What you will do: Only certain lines below are wanted: those starting at the line containing "Instruction: Open DevTools settings gear icon" and ending at the line containing "Task: Click the 2025 year label", both included, each retyped exactly.

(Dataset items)
--------

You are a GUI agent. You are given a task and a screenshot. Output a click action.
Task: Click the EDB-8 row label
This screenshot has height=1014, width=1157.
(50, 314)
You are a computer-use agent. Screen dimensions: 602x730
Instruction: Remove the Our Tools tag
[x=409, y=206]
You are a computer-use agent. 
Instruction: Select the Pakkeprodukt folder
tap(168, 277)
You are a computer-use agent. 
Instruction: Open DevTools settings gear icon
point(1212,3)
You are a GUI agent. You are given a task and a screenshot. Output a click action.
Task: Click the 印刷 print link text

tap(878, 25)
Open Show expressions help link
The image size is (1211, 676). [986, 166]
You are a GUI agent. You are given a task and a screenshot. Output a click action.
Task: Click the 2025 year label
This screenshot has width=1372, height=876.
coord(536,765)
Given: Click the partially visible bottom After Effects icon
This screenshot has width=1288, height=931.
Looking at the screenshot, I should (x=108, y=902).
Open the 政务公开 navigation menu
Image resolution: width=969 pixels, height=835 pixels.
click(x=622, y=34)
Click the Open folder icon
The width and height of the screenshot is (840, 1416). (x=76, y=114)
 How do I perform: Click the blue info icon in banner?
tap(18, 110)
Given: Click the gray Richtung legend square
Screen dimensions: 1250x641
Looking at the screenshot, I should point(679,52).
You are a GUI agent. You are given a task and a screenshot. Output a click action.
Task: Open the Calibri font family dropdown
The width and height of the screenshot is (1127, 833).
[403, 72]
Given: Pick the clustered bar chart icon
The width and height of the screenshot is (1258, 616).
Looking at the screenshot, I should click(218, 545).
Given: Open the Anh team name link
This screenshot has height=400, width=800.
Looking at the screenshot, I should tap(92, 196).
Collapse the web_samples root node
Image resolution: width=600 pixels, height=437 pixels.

--------

Solution for this task:
Instruction: Open DevTools settings gear icon
point(1212,3)
You are a GUI agent. You are given a task and a screenshot. Output a click action.
Task: Click the 印刷 print link text

tap(878, 25)
Open Show expressions help link
The image size is (1211, 676). [986, 166]
You are a GUI agent. You are given a task and a screenshot. Output a click action.
Task: Click the 2025 year label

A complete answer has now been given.